Política

Berta Cabral pede "prudência" na polémica das dívidas

Berta Cabral pede "prudência" na polémica das dívidas

 

Lusa/AO online   Regional   17 de Set de 2011, 14:14

A presidente do PSD/Açores escusou-se hoje a comentar o problema das contas da Madeira de uma forma isolada, recordando que “ainda não está identificada” a situação nos Açores, pelo que considerou ser necessária alguma prudência.
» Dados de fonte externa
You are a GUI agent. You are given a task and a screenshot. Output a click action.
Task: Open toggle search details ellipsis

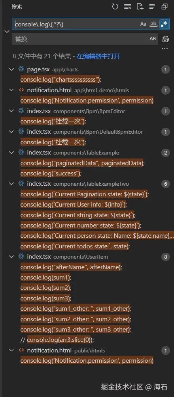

“Infelizmente, o País está nesta situação, não apenas a Madeira, mas todo o País, em que há um conjunto de situações que vão sendo detetadas à medida que a ‘troika’ faz levantamentos exaustivos às contas”, afirmou Berta Cabral, para quem “a Madeira não é exceção, integra-se no que foi o comportamento que se verificou no País nos últimos anos”. A líder regional do PSD/Açores, que falava aos jornalistas em Ponta Delgada, defendeu que “o mais importante é identificar com clareza e transparência a situação em que o País se encontra”, numa análise que inclui Portugal continental, a Madeira e os Açores, salientando que ainda não está identificada a situação nos Açores. “É preciso ter alguma prudência. Vamos aguardar o levantamento da situação em Portugal Continental, nos Açores e na Madeira e depois, no conjunto, encontrar uma solução para o País”, frisou. Para Berta Cabral, “é fundamental saber rigorosamente com o que se conta. Sabemos que a situação é má, mas isso não chega. É preciso fazer o ponto de situação, encontrar soluções e definir uma estratégia para sair daqui”. A presidente do PSD/Açores considerou ainda que “não se deve isolar a Madeira” nesta questão, alegando que a região “está em vésperas de campanha eleitoral e pode haver uma certa especulação em volta desta situação”. O Instituto Nacional de Estatística e o Banco de Portugal acusaram a Administração Regional da Madeira de ter omitido informação relativa às suas contas públicas, que consideram “grave” e da qual não têm conhecimento de casos similares. Por essa razão, o Instituto Nacional de Estatística (INE) e o Banco de Portugal concluíram que o défice orçamental de Portugal de 2008, 2009 e 2010 terá de ser revisto em alta devido a um buraco nas contas da Madeira descoberto apenas nas últimas semanas. Em causa estão encargos que não foram registados e Acordos para Regularização de Dívidas que não foram reportados às duas entidades, responsáveis por apurar as contas nacionais.